YOUR ASSIGNMENT
Each entry below is to be transcribed exactly.

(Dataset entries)
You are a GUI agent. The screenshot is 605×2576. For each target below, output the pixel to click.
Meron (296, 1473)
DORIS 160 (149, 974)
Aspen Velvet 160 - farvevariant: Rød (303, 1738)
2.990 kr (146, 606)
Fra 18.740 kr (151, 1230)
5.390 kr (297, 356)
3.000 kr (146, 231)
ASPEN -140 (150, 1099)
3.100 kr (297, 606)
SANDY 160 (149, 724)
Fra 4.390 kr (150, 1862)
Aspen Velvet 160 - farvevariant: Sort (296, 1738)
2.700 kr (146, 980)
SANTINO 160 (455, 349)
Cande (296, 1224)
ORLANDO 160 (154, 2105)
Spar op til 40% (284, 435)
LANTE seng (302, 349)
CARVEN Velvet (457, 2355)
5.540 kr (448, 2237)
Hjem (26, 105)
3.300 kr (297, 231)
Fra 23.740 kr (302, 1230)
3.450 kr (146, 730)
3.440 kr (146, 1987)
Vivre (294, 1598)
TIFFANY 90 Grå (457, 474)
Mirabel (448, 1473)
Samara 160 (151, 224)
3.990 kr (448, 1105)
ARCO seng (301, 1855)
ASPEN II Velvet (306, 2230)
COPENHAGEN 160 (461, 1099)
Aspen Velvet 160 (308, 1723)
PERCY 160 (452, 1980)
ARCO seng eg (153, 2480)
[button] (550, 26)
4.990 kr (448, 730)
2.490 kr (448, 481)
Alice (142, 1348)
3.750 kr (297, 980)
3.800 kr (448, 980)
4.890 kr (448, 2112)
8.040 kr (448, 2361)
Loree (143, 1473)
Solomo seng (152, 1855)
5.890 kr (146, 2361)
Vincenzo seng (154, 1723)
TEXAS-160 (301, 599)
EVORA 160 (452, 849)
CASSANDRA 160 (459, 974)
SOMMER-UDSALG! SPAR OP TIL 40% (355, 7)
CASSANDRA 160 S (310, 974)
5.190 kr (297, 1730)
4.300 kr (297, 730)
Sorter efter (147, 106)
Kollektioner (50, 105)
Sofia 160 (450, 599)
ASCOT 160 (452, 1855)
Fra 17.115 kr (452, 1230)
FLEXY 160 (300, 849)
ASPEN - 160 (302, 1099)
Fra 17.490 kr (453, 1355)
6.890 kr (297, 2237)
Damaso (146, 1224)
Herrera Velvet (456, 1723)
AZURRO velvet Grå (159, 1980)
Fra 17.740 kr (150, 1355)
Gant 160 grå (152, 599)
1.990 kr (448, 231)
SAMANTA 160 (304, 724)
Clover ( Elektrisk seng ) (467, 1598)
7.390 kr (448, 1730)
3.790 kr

RESPONSE FOR THIS EXERCISE
You are a GUI agent. The screenshot is 605×2576. For each target below, output the pixel to click.
Meron (296, 1473)
DORIS 160 (149, 974)
Aspen Velvet 160 - farvevariant: Rød (303, 1738)
2.990 kr (146, 606)
Fra 18.740 kr (151, 1230)
5.390 kr (297, 356)
3.000 kr (146, 231)
ASPEN -140 (150, 1099)
3.100 kr (297, 606)
SANDY 160 (149, 724)
Fra 4.390 kr (150, 1862)
Aspen Velvet 160 - farvevariant: Sort (296, 1738)
2.700 kr (146, 980)
SANTINO 160 (455, 349)
Cande (296, 1224)
ORLANDO 160 (154, 2105)
Spar op til 40% (284, 435)
LANTE seng (302, 349)
CARVEN Velvet (457, 2355)
5.540 kr (448, 2237)
Hjem (26, 105)
3.300 kr (297, 231)
Fra 23.740 kr (302, 1230)
3.450 kr (146, 730)
3.440 kr (146, 1987)
Vivre (294, 1598)
TIFFANY 90 Grå (457, 474)
Mirabel (448, 1473)
Samara 160 (151, 224)
3.990 kr (448, 1105)
ARCO seng (301, 1855)
ASPEN II Velvet (306, 2230)
COPENHAGEN 160 (461, 1099)
Aspen Velvet 160 (308, 1723)
PERCY 160 (452, 1980)
ARCO seng eg (153, 2480)
[button] (550, 26)
4.990 kr (448, 730)
2.490 kr (448, 481)
Alice (142, 1348)
3.750 kr (297, 980)
3.800 kr (448, 980)
4.890 kr (448, 2112)
8.040 kr (448, 2361)
Loree (143, 1473)
Solomo seng (152, 1855)
5.890 kr (146, 2361)
Vincenzo seng (154, 1723)
TEXAS-160 (301, 599)
EVORA 160 (452, 849)
CASSANDRA 160 (459, 974)
SOMMER-UDSALG! SPAR OP TIL 40% (355, 7)
CASSANDRA 160 S (310, 974)
5.190 kr (297, 1730)
4.300 kr (297, 730)
Sorter efter (147, 106)
Kollektioner (50, 105)
Sofia 160 (450, 599)
ASCOT 160 (452, 1855)
Fra 17.115 kr (452, 1230)
FLEXY 160 (300, 849)
ASPEN - 160 (302, 1099)
Fra 17.490 kr (453, 1355)
6.890 kr (297, 2237)
Damaso (146, 1224)
Herrera Velvet (456, 1723)
AZURRO velvet Grå (159, 1980)
Fra 17.740 kr (150, 1355)
Gant 160 grå (152, 599)
1.990 kr (448, 231)
SAMANTA 160 (304, 724)
Clover ( Elektrisk seng ) (467, 1598)
7.390 kr (448, 1730)
3.790 kr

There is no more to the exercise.